[START Listed entries]

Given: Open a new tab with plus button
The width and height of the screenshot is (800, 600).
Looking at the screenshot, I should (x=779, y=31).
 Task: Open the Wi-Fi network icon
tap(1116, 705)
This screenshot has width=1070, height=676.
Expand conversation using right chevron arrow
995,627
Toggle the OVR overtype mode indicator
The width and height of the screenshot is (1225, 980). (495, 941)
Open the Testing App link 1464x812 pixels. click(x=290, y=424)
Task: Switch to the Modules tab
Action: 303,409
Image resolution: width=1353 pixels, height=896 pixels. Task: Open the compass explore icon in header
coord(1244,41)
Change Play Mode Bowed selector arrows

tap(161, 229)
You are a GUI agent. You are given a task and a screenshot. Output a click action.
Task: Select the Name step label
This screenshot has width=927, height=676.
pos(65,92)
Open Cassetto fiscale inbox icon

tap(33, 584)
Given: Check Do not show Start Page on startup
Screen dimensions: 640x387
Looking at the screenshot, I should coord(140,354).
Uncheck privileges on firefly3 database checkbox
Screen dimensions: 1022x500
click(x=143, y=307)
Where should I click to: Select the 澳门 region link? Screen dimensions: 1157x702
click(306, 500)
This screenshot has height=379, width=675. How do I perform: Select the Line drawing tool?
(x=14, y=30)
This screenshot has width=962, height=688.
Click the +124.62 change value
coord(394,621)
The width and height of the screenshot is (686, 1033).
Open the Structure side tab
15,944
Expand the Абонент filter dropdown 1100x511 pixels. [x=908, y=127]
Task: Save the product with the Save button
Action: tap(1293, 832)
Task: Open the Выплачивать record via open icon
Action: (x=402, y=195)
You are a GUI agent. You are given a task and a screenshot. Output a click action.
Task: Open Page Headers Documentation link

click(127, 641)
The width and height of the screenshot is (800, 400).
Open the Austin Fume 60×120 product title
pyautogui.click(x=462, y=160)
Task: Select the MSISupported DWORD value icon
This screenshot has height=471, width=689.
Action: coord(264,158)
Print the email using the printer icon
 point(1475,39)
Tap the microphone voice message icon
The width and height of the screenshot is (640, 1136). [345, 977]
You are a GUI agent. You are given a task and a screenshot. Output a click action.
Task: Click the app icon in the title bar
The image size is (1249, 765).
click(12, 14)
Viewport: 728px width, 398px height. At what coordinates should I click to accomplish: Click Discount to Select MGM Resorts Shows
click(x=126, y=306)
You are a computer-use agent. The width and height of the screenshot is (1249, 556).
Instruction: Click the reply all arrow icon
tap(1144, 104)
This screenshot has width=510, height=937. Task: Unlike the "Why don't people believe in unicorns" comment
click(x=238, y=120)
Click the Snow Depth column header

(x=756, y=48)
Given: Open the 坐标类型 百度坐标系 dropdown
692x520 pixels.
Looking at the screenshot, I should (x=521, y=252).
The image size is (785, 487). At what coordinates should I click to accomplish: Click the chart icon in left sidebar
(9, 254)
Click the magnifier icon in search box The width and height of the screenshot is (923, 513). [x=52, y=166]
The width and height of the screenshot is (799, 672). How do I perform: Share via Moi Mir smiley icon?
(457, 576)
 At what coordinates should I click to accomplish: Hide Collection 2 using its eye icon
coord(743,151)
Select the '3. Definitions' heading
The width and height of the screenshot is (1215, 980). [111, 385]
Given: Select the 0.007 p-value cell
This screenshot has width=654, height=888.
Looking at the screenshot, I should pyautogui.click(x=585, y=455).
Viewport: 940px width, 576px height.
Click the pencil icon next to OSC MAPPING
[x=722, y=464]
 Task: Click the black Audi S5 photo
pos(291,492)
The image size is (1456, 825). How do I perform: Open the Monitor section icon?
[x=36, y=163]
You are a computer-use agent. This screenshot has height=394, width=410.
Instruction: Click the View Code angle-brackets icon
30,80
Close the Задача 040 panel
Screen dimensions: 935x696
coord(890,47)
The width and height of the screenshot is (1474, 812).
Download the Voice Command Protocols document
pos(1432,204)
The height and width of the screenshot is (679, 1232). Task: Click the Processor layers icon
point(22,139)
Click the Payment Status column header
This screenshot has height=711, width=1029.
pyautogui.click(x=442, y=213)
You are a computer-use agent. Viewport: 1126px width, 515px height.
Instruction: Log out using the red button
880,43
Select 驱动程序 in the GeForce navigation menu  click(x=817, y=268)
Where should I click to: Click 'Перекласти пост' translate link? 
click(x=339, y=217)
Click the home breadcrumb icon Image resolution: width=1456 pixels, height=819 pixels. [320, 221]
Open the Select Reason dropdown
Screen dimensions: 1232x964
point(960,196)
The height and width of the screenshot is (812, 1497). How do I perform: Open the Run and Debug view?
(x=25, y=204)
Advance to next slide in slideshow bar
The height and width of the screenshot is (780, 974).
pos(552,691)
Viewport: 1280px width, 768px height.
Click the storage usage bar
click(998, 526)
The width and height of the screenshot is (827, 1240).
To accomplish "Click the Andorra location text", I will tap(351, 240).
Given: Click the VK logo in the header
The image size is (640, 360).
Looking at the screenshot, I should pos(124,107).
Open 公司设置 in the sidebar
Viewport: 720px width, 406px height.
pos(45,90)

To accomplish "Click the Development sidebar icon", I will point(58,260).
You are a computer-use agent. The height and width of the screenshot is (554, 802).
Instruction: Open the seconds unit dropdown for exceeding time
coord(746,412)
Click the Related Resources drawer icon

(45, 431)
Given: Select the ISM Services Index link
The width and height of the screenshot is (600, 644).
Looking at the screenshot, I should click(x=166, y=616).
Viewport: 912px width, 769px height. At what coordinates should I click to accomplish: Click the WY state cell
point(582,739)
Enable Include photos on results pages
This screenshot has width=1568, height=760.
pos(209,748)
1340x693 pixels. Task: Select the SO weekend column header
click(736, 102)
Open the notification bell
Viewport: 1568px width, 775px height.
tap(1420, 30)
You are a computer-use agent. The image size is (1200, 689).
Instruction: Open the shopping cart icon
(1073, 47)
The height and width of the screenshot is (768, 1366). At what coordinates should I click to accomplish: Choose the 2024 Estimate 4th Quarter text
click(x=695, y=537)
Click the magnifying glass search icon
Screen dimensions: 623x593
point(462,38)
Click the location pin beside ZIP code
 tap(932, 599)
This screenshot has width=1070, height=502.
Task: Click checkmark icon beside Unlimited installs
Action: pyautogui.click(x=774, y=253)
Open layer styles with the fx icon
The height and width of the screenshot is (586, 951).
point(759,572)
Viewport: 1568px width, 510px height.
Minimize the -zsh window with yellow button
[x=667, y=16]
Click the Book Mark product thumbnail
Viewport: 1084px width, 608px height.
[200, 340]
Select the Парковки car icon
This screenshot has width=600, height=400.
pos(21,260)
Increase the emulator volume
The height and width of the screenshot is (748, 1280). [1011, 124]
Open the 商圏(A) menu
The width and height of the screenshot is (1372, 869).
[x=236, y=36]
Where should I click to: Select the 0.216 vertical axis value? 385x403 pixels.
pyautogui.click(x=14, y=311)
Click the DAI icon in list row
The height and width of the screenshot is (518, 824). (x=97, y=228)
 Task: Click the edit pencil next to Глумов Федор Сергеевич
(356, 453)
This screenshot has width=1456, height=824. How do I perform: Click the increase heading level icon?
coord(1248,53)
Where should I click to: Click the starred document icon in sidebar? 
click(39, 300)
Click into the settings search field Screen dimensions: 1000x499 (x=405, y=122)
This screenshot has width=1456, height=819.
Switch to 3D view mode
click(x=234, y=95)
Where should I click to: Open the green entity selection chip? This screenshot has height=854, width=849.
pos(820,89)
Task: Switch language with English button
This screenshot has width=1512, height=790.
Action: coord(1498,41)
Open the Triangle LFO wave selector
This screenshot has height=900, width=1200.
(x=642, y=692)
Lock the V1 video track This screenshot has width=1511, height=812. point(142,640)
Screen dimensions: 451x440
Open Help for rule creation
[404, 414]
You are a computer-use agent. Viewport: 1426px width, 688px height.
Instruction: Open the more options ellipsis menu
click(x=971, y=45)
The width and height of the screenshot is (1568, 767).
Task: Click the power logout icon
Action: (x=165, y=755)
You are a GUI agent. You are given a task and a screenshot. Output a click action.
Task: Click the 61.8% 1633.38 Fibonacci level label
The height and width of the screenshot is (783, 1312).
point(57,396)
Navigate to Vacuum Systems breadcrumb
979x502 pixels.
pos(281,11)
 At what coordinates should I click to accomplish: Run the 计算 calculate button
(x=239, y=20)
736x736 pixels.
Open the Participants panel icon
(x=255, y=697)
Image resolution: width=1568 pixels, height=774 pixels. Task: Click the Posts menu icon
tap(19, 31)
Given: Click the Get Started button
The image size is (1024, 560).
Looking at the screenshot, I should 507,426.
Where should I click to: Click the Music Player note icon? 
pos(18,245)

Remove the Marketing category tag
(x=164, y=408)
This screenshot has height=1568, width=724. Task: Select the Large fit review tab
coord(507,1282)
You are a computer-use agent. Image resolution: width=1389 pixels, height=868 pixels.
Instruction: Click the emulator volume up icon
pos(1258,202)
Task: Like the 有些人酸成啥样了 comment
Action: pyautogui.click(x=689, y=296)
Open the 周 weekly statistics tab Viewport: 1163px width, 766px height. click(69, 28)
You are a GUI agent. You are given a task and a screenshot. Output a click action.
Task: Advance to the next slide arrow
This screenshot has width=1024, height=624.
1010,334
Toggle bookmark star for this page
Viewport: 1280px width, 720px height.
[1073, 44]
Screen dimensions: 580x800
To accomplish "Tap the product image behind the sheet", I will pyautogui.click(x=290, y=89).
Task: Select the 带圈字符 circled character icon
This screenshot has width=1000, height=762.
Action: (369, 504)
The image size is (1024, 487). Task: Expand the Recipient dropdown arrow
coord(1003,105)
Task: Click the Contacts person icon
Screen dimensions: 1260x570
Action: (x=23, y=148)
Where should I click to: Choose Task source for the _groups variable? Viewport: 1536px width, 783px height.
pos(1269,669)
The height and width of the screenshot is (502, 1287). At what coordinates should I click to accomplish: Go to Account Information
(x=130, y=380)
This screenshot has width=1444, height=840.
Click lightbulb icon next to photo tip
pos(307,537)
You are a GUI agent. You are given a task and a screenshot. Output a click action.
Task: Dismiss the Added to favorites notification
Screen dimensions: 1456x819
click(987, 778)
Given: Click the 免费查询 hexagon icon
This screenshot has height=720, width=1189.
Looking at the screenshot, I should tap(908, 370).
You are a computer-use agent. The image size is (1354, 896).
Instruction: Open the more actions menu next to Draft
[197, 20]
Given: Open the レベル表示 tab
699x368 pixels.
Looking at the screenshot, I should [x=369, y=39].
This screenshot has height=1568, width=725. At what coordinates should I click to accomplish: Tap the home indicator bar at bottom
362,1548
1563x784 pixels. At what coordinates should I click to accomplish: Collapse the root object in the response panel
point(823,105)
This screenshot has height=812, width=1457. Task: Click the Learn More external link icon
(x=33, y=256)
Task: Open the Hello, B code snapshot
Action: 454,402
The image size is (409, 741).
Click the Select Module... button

[END Listed entries]

> **Task objective**:
Copy the rows between the line holding "Open layer styles with the fx icon" and the line holding "[x=236, y=36]", inclusive, and give only those lines.

> **Written answer**:
Open layer styles with the fx icon
The height and width of the screenshot is (586, 951).
point(759,572)
Viewport: 1568px width, 510px height.
Minimize the -zsh window with yellow button
[x=667, y=16]
Click the Book Mark product thumbnail
Viewport: 1084px width, 608px height.
[200, 340]
Select the Парковки car icon
This screenshot has width=600, height=400.
pos(21,260)
Increase the emulator volume
The height and width of the screenshot is (748, 1280). [1011, 124]
Open the 商圏(A) menu
The width and height of the screenshot is (1372, 869).
[x=236, y=36]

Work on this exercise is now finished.